The big economic story of the past two months has related to concerns about heightened risk of US recession.  US markets sold off heavily on economic concerns in August; and after recovering their losses, have dropped again over the past week: soft manufacturing PMI data was a catalyst, along with weakening labour market data.  The US economy is clearly slowing, and the Fed will begin to cut policy rates at its September meeting. 

However, my assessment is that US recession risk is overplayed.  The labour market data are not terrible; and other indicators, notably consumer spending, are in decent shape.  Households and firms will benefit from lower interest rates; fiscal policy will remain expansionary; capex will become an increasingly important growth driver (the ‘great reindustrialisation’); and US labour productivity data are robust. 

The political risk profile in the US has also reduced over the past several weeks, as the likelihood of a Trump victory has reduced: VP Harris is ahead in several (not all) nationwide polls, and more significantly has made gains in key states. The race is closer than in July.  Tuesday’s election debate will be another key moment.

Unlike the experience of his first term, a victory for Mr Trump would likely weigh on the US economic outlook. Mr Trump’s combination of sweeping tariffs, constrained immigration, threats to Fed independence, and general unpredictability create economic risks that do not exist to the same extent under a prospective Harris Administration (particularly when constrained by a divided Congress, as is likely). 

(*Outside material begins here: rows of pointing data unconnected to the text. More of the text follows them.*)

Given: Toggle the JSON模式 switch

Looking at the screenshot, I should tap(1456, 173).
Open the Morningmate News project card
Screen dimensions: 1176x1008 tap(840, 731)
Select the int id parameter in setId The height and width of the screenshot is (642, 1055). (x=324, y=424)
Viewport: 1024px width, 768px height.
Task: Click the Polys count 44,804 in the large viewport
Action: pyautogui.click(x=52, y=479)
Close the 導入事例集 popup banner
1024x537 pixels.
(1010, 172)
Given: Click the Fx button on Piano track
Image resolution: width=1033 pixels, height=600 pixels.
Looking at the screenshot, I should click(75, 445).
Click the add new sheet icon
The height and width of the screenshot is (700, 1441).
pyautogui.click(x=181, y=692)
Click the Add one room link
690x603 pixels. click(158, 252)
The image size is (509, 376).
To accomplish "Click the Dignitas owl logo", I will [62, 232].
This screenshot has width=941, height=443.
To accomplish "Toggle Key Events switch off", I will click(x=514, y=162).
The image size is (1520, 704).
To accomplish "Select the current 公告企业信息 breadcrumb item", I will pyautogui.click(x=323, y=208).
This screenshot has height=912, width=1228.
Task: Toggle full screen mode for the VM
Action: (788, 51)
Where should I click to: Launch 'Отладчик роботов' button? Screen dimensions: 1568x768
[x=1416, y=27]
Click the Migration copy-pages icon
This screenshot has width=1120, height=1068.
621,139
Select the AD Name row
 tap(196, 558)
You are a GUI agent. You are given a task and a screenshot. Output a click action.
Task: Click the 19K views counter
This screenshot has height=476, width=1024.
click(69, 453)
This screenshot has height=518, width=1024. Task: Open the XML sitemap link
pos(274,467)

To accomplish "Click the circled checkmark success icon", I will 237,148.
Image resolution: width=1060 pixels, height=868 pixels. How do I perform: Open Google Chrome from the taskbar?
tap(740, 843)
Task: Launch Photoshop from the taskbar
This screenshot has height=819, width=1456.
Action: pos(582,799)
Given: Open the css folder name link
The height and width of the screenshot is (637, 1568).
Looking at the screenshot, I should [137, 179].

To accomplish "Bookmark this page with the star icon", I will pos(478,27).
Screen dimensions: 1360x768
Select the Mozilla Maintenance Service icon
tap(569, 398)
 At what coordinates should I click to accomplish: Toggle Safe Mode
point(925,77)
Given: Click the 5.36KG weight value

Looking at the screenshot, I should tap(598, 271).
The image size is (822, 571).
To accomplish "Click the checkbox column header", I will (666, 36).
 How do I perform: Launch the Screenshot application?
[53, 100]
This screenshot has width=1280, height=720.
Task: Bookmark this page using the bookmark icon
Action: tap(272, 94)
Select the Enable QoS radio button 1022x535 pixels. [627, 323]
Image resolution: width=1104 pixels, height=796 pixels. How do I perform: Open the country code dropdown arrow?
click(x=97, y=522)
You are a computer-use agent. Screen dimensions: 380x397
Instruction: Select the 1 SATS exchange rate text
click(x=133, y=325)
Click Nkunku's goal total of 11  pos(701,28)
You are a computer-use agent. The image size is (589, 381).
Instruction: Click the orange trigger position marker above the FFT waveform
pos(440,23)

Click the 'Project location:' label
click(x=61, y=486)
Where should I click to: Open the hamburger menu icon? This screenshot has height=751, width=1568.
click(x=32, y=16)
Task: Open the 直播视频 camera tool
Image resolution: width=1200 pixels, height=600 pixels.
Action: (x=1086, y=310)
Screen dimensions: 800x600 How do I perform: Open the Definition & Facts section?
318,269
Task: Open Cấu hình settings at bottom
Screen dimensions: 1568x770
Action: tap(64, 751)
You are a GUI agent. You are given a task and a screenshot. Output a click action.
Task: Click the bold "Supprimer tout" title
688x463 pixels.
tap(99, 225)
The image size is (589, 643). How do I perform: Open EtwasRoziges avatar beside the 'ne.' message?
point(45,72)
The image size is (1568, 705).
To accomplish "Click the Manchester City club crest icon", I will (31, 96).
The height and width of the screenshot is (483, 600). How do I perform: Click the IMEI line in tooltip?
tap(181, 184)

Across the Atlantic, Europe’s economy continues to grind sideways (eurozone GDP growth of 0.6% in the year to Q2), dragged down by large economies (notably France and Germany).  Tight macro policy, higher energy prices, competitive pressures, and the absence of structural reform are weighing on the European economy.  Changes to macro policy and structural reform are needed: watch for Mr Draghi’s report on European competitiveness, to be released on Monday.